US President Barack Obama recently withdrew all federal funding for abstinence programmes. Here, publicly funded schools using these models remain under no obligation to share any information about what they are teaching.
Meanwhile, some schools continue to either ignore homosexuality and the gay children in their class, or they issue a bland statement that “homophobia is wrong” while either openly or tacitly supporting religious doctrines that gay people should abstain from sex.
“Sex education is still too heavily focused on the biological aspects,” says Mallon.
“We need to discuss health aspects, and we need to do it, in age-appropriate ways, at a much younger stage.

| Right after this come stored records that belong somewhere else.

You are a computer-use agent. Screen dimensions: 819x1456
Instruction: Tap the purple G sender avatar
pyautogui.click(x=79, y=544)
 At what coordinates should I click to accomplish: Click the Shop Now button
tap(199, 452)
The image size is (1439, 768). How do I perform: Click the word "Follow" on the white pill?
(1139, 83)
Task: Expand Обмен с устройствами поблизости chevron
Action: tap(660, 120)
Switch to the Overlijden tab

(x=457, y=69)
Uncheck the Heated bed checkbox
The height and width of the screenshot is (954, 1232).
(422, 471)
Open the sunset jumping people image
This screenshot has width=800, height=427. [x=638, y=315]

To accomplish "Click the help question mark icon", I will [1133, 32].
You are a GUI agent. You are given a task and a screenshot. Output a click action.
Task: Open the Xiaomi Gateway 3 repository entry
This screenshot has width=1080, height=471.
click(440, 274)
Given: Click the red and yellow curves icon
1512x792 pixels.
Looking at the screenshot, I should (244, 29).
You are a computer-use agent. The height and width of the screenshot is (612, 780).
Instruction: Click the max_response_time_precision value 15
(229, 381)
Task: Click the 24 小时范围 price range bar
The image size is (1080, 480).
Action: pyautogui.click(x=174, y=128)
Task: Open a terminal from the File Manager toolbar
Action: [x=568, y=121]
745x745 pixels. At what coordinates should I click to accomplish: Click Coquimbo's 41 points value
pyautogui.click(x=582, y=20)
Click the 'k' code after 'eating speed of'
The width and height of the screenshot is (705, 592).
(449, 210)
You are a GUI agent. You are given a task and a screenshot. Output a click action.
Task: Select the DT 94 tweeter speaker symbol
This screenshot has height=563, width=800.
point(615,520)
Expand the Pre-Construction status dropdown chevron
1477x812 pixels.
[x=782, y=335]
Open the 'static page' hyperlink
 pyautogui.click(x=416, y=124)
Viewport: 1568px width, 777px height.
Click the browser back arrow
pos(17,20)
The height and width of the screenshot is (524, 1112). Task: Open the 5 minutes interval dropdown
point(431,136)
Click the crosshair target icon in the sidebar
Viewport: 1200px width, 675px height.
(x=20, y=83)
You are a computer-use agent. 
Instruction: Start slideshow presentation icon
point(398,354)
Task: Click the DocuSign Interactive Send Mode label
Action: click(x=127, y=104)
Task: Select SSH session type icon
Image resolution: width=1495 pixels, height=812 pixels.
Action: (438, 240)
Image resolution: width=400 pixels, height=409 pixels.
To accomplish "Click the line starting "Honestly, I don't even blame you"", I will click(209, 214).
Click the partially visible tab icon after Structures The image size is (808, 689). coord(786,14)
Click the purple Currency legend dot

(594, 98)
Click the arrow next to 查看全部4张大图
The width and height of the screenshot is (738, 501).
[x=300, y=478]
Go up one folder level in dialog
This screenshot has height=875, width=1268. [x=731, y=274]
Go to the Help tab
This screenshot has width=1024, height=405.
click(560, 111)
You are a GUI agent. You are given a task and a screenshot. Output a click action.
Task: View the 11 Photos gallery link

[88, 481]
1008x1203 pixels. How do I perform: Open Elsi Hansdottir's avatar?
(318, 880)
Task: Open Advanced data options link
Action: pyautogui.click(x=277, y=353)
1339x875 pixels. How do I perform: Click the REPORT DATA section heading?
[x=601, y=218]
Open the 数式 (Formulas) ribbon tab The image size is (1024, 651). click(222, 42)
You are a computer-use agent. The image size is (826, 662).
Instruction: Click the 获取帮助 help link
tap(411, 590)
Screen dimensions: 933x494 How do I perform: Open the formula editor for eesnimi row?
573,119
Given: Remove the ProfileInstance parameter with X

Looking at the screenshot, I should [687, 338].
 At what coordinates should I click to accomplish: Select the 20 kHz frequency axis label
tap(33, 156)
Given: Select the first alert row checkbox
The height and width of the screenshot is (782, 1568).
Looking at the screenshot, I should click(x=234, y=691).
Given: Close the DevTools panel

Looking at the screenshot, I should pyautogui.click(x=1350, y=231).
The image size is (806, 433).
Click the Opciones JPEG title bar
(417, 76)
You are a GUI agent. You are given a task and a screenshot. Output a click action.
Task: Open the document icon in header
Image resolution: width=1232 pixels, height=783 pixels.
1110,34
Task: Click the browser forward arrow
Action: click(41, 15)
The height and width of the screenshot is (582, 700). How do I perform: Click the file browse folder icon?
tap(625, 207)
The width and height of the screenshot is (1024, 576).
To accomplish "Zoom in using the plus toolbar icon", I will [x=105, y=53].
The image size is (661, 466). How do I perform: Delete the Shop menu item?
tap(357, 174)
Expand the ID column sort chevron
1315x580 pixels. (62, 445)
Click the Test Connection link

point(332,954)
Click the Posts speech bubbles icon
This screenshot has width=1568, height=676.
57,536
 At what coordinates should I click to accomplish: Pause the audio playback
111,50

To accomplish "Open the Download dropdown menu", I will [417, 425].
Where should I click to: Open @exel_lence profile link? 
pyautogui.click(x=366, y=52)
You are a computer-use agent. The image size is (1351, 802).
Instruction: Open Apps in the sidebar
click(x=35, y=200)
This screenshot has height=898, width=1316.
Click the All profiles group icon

“We don’t want HIV stigmatised, but young people need to know that while HIV is treatable, it is a chronic disease and, when not diagnosed on time, still leads to Aids deaths. Nobody is happy to have HIV.”
Mallon and Shanley both say that addiction services, under huge pressure with IV drug use among heroin and cocaine users, have not been able to get on top of it.
“Our services tend to be opiate based and not equipped to deal with this problem, should it become bigger,” says Shanley.
Shanley knows this issue risks stigmatising gay people. “But in London, they swept it under the carpet and it got out of control. We can get ahead of it.”
Nick* has been involved in Dublin’s chemsex scene for about two years. Before that, he often had sex while sniffing poppers (amyl nitrate) or on ecstasy or cocaine. He says that most men at chemsex parties are taking drugs, with G the most common but cocaine, E and cannabis are used too.
“It creates a relaxed, euphoric feeling, removing inhibitions about your body, or about your sexuality. It increases horniness. G and crystal can be addictive and I’ve had issues with G addiction, though I’ve dealt with them now and feel able to just use it at weekends.”
At the parties, Nick sometimes has sex with one or two men and sometimes with eight or nine. “Condoms are not used a lot of the time, and drugs tend to stop guys worrying about STIs. I’ve had to get PEP [HIV post-exposure prophylaxis] after possibly exposing myself at a party. But I get tested regularly and am HIV negative.”
The parties can be lonely and disconnected, he says. “I mostly find them to be fun and a good release, but they can be frustrating when some or most of the guys are either too high to have sex, or too distracted by their phones, trying to arrange other, hopefully more attractive guys to come to the party.”
*Name has been changed
This article was amended on June 28th, 2016. The figure of 17 per cent was amended to the correct figure of 7.2 per cent.